Even as they insist they are not dancing to Donald Trump’s tune on Nato, European leaders are singing from a song sheet designed to appeal to the former US president and his Republican supporters.
Trump sparked fierce criticism from Western officials for suggesting he would not protect countries that failed to meet the transatlantic military alliance’s defence spending targets, and would even encourage Russia to attack them.
At the weekend, the comments by the frontrunner for the Republican presidential nomination hung over the Munich Security Conference, a big annual gathering of politicians, soldiers and diplomats that is often a barometer of US-European relations.
European leaders are anxious not only about Nato’s future if Trump beats incumbent President Joe Biden in November but also about a hold-up to a $60bn Ukraine aid package in the US Congress, as Republicans demand border security measures to pass the bill.
Ukrainian and Western leaders say the package is vital as Kyiv’s forces struggle almost two years after Russia’s invasion began. Moscow said on Sunday it had taken full control of the devastated eastern Ukrainian town of Avdiivka.
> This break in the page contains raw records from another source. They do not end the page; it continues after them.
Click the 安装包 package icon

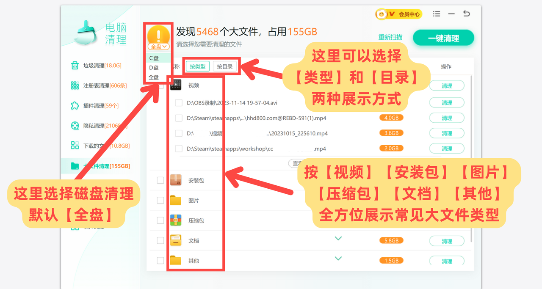click(x=176, y=180)
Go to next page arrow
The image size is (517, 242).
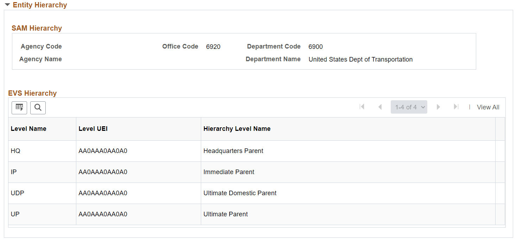pos(438,107)
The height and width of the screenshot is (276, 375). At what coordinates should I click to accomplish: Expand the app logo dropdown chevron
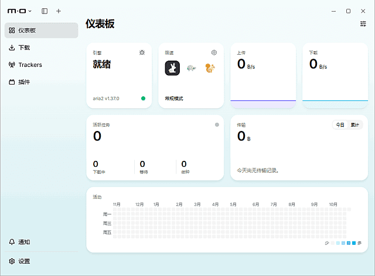tap(30, 11)
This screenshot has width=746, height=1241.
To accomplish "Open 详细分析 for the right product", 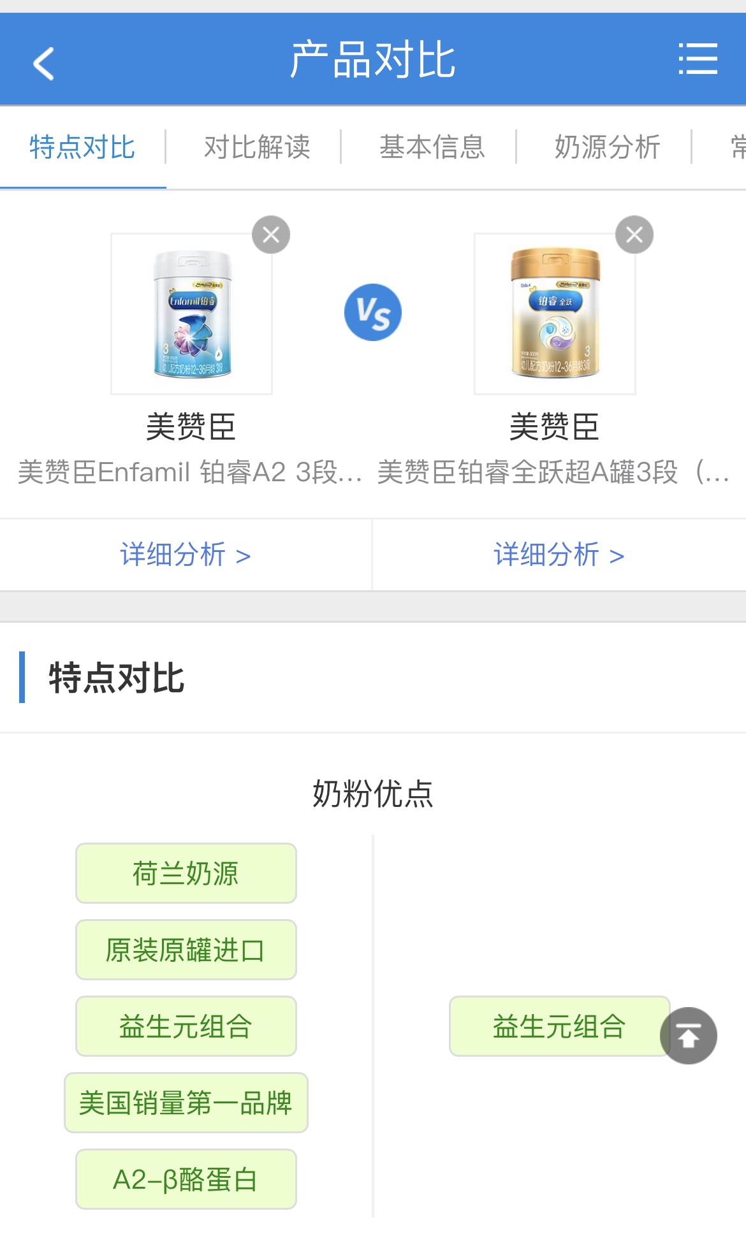I will tap(559, 555).
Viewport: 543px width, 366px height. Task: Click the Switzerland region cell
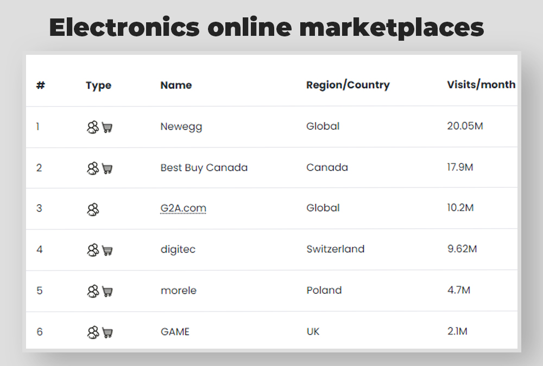[335, 249]
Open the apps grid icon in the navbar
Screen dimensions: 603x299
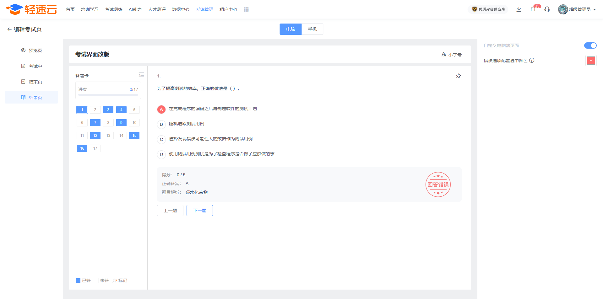(x=246, y=10)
European leaders are reaching out to US lawmakers, business leaders and think tanks as part of efforts to influence the Trump camp that began even before his controversial comments a week ago.
Among their arguments: Europe is spending more on defence and will do more; such spending and aid for Ukraine are worth billions to US arms firms; and protecting Europe projects US strength to China — a major focus of Trump’s foreign policy.
“We Europeans must take much greater care of our own security, now and in the future,” German Chancellor Olaf Scholz told the conference in the luxury Bayerischer Hof hotel, attended by dozens of US lawmakers.
“The willingness to do so is very great,” he declared.
Scholz and other European leaders, such as Dutch Prime Minister Mark Rutte — the favourite to be Nato’s next boss — insisted they were getting more serious about defence because it was in their own interests, not because of Trump.
But they aim to persuade Trump and his followers that sticking with Nato, as he did during his presidency despite complaining loudly, would be good for them too.
“It is in the US interest to have a Nato alliance with strong allies that can reinforce US influence,” Norwegian Prime Minister Jonas Gahr Stoere told Reuters in Munich. Late last month, current Nato Secretary-General Jens Stoltenberg travelled to the US for a visit partly designed to sell the alliance and support for Ukraine to the Trump camp.
He spoke at the Heritage Foundation, a Trump-friendly think tank in Washington, and visited a Lockheed Martin plant in Alabama that makes Javelin anti-tank missiles.
“The money which is allocated to Ukraine, very much of that money ends up in the United States. Because they buy weapons — for example, the Javelins — from defence producers in the United States,” Stoltenberg said in Munich.
Citing US concerns about China, he said: “The United States represents 25% of the world’s GDP. Together with Nato allies, we represent 50% of the world’s GDP and 50% of the world’s military might. So as long as we stand together, we are safe.”
European leaders say their higher defence spending reflects a view that Russia now poses a far greater security threat.
It also reflects a growing view among European governments that they will have to take more responsibility for their security in the years ahead, regardless of who wins the next US presidential election.
“The US over time, I think, will be less inclined to feel that they have to fully underwrite European security,” Latvian Foreign Minister Krisjanis Karins told Reuters.
Eighteen of Nato’s 31 members are expected to meet its defence spending target of at least 2% of GDP this year, up from 11 in 2023, the alliance says. Germany and France, the European Union’s biggest economies, are among those expecting to reach the goal.
The US spent around 3.5% of its GDP on defence in 2023, according to Nato estimates.
But defence is about much more than spending figures. The US also brings the might of a superpower, its nuclear arsenal, and a US-led command structure to Nato’s defence of Europe.
How much impact the Europeans’ arguments will have on Trump and Republican lawmakers is an open question.